I didn’t have many words to say about it, which was unusual for me. When I walked back to the fort, I motioned for everyone to join me in a circle. I looked at the window and imagined a curtain of blue calico blowing through it.
“Today is a good day,” I said. “And we have made a good place. May it stand for a long time among these trees.”
I thought that keeping it short was best. I could tell by the look in everyone’s eyes that they agreed with me. We smiled at each other, and then Murphy said, “It’s time for the ceremonial march inside, beginning with the youngest.”
And so Ricky Ray, beaming so hard with pride I thought he might just burst into rays of light, led us inside.
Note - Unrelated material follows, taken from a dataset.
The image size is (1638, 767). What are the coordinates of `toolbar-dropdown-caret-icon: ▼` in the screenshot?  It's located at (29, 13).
Standing in the center of the room, I looked up at the ceiling and turned slowly around. Who would have believed we could’ve done this almost entirely by ourselves?
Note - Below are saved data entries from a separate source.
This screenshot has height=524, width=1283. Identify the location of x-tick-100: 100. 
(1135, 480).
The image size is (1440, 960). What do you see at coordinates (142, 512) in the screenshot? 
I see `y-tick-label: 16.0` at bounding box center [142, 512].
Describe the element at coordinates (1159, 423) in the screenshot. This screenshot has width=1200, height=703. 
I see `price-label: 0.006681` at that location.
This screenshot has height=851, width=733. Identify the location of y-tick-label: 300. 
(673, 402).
None of it was easy work, and it took us two weeks of squeezing in time between school and practices and church activities, two weeks of hiking from the Children’s Home up Allen Avenue, over Dewey Payne Road, and a quarter-mile through the woods that ran along the edge of Hampton’s Dairy Farm, hiking until the woods thinned and we could see the backyards of the houses in Logan’s neighborhood through the black walnut and sycamore trees
, and then counting one, two, three, four houses, until we were in the farthest back part of Logan’s backyard.
I would have made that hike five times a day. Six times a day. It was that worth it to me.
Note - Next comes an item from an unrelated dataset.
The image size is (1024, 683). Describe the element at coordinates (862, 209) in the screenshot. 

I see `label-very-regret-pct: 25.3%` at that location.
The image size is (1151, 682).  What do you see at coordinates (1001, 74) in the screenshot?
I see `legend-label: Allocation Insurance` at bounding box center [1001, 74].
The inside of the fort was one room, ten feet wide and fourteen feet long. This was plenty of space for everyone to stretch out and get comfortable, which everyone immediately did. You could look into any person’s eyes and see that they were coming up with dreams for the fort. Me, I wanted a place for cubbyholes, the kind that my kindergarten class had, where we could keep our things and maybe leave each other mail.
Even without furniture, the fort was the kind of place I liked to be. There were two windows, one east and one west, and a nice breeze blew through, bringing with it the smell of the woods. Wednesday, after we’d gotten the roof raised with the help of Mr. Potter, we’d all pitched in and painted the walls a soft off-white with paint Logan had borrowed from his parents’ basement. Now the walls seemed to glow with light.
“I believe I’d like to live here forever,” Ricky Ray sighed, leaning back against the wall and breathing in deep a mix of fresh paint and autumn trees.
The rest of us just nodded yes. We didn’t even need to say it out loud.
After that first day, we were all at the fort as often as we could be. Murphy and I got into the habit of hiking up there after we worked at Mr. Potter’s store on Monday afternoons. No one else was there on Mondays—Logan was gone off to play in the marching band, Donita was at choir, and Ricky Ray had his weekly social worker visit—so me and Murphy worked on little projects, just adding bits and pieces to the fort’s decor. Me, I was trying to sew some curtains by hand. Sewing of any sort is not in my nature, but I just flat-out liked the idea of curtains.
“Dagblast it!” I yelled one Monday after I’d poked myself with my needle for the third time in under a minute. “I’m bleeding all over my material!”